Lanefan
Victoria Rules
Good questions.Related question: what makes a monster fun or not fun in combat?
Thinking about newly announced statblock format and looking at various 3rd party ideas (tome of beasts, "action-oriented" monsters), it seems that people like monsters to have several special abilities that have a discrete tactical effect--imposing a condition, area of effect vs single target, teleportation/movement, enabling allies (giving extra turns, using reactions), particular damage types, legendary/lair actions.

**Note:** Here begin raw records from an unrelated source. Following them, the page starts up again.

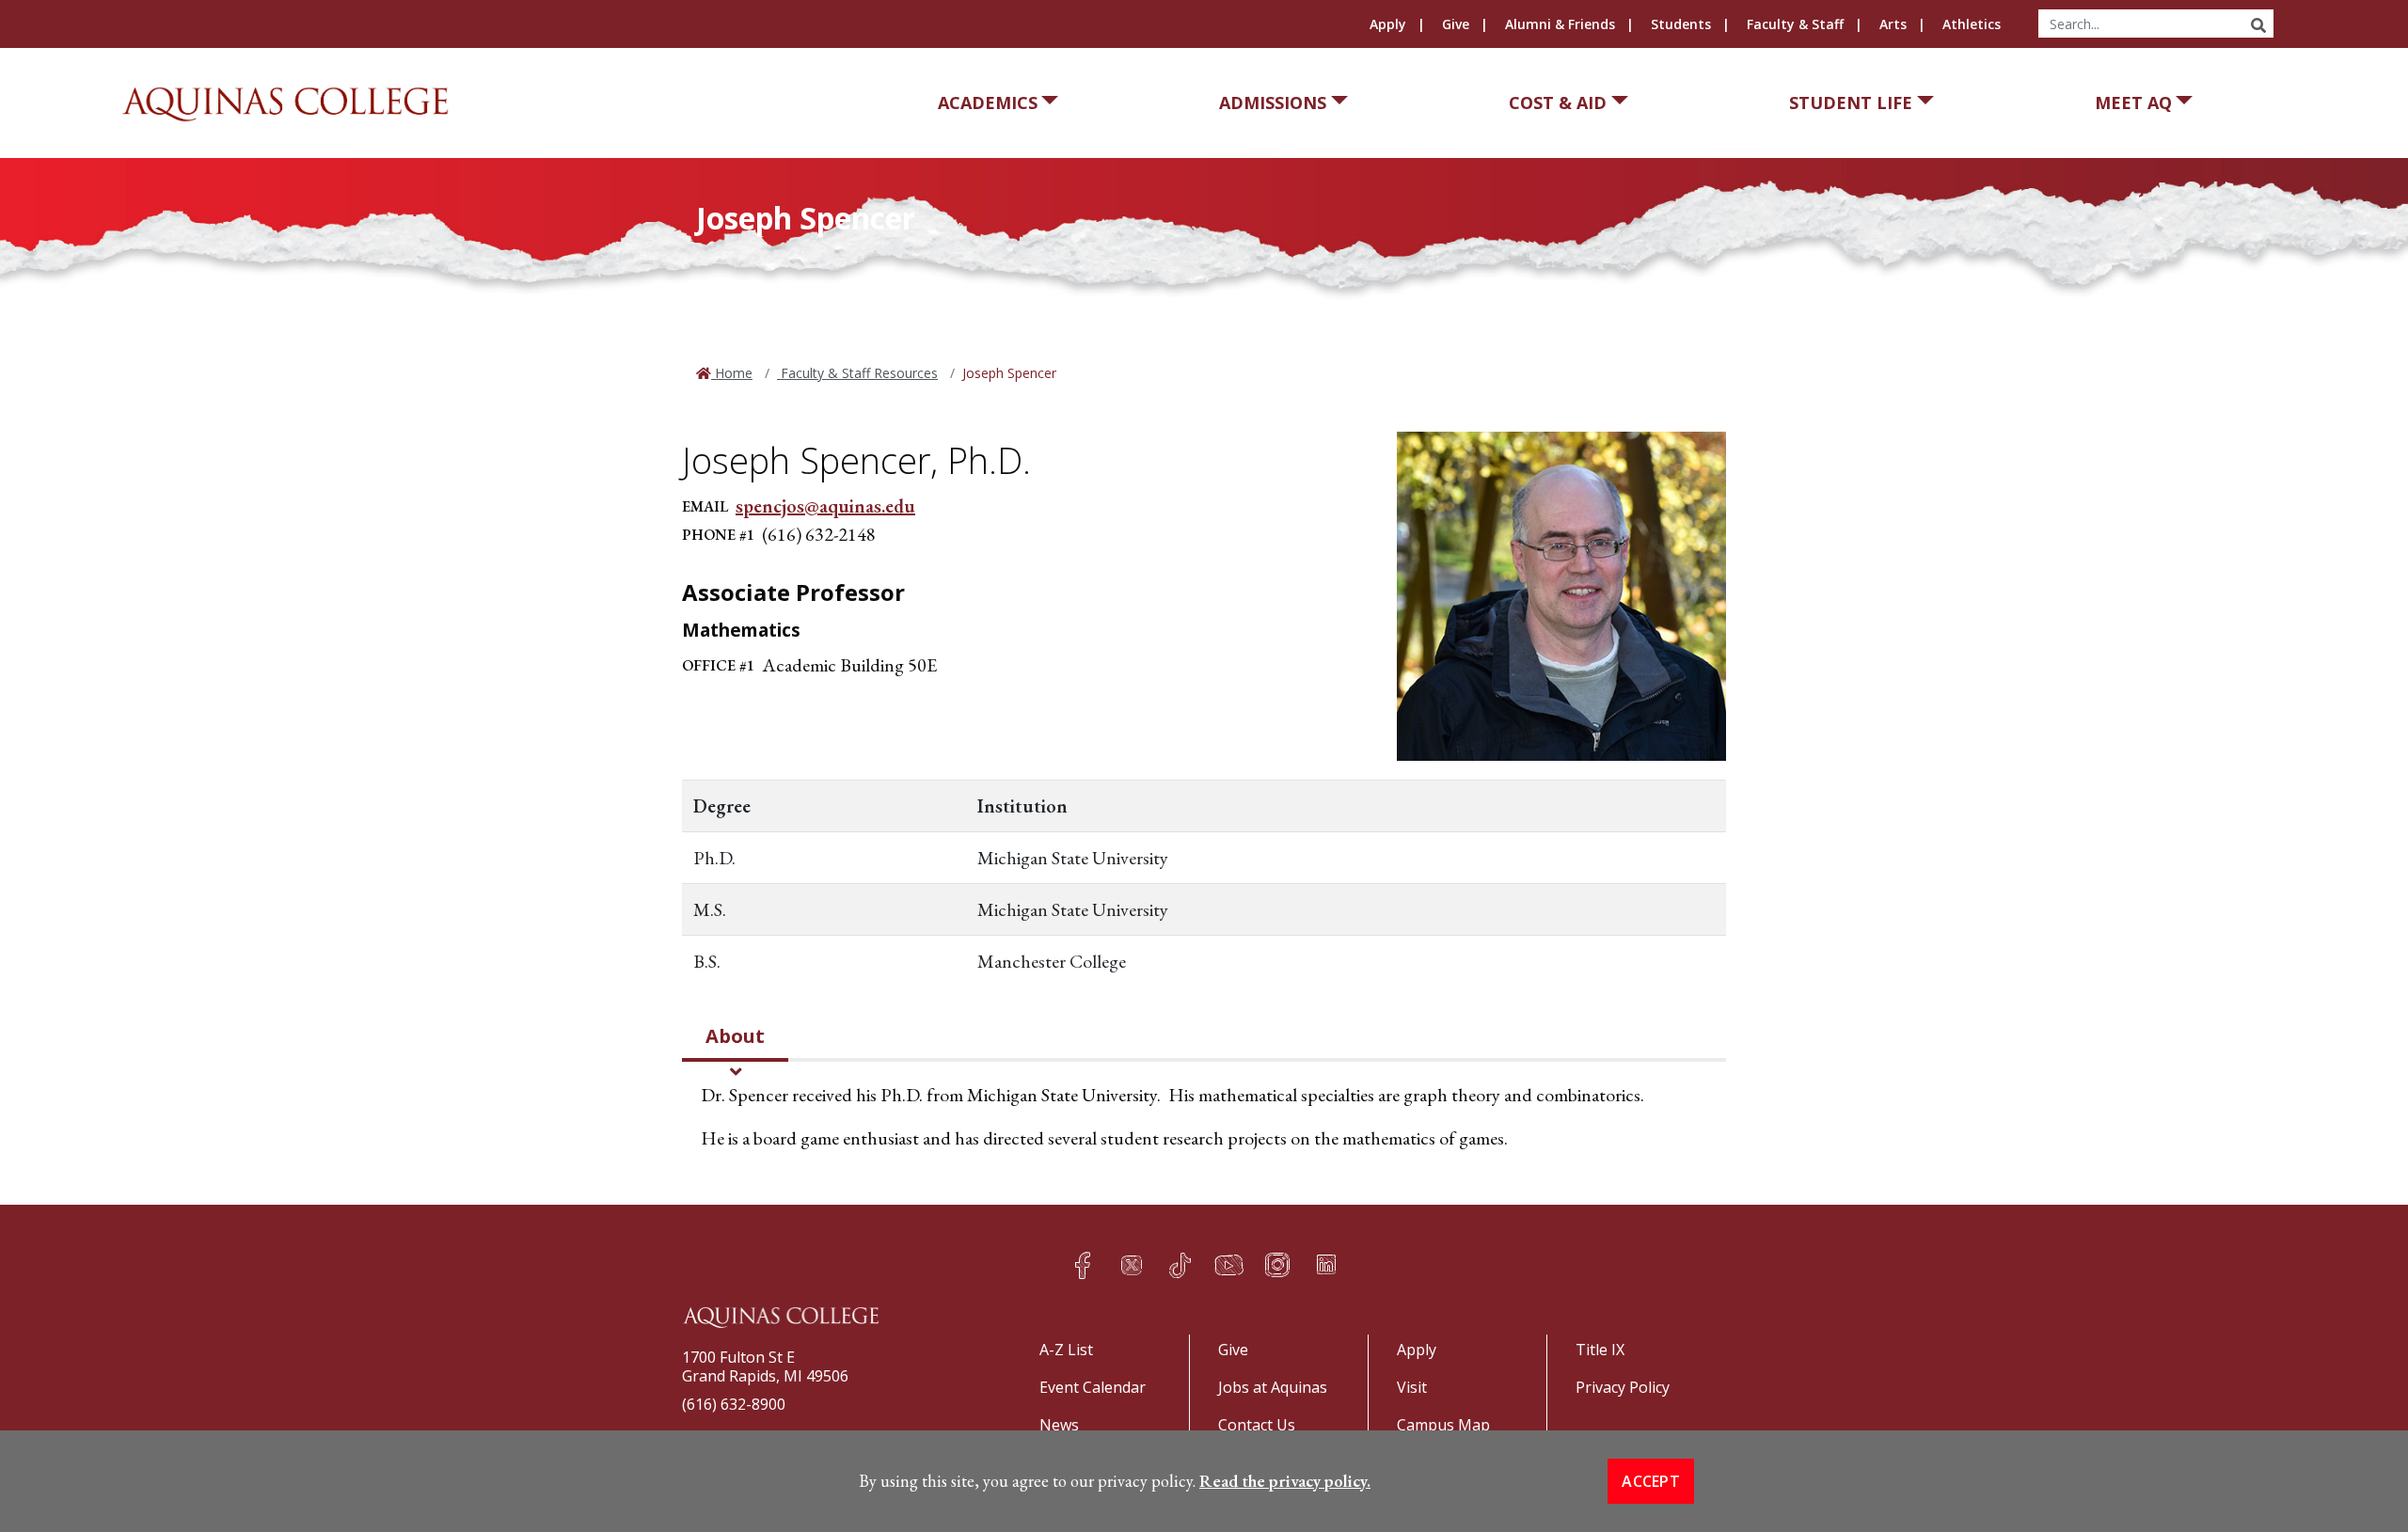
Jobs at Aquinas (1272, 1387)
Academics (988, 102)
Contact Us (1256, 1424)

What sort of abilities make a monster inherently more interesting when it comes to combat? Conversely, what's the minimum viable monster? AD&D statblocks were very simple, and generally a monster had one special thing that they did at most. Same with osr games obviously. So what kind of monster design makes combat fun, for you?
For me, to be fun/interesting a monster or foe* has to at least appear to be capable of laying a world o' hurt on one or more PCs if not dealt with quickly and-or wisely. That can come from sheer brute-force damage, from a known or rumoured save-or-die ability, from being sneaky enough that the PCs never know where the next attack is coming from, or similar.
A monster or foe having lots of different abilities, while interesting on paper, isn't often much use in play in that there's usually not enough time for those abilities to come into play before the PCs swarm it or immobilize it or otherwise deal with it.
Flip side: the minimum viable monster is anything that makes the PCs sit up and pay attention even if it's a false threat. Build up the tension properly and the sudden appearance of even a single Kobold with a crossbow can scatter a powerful party and get them burning all kinds of resources.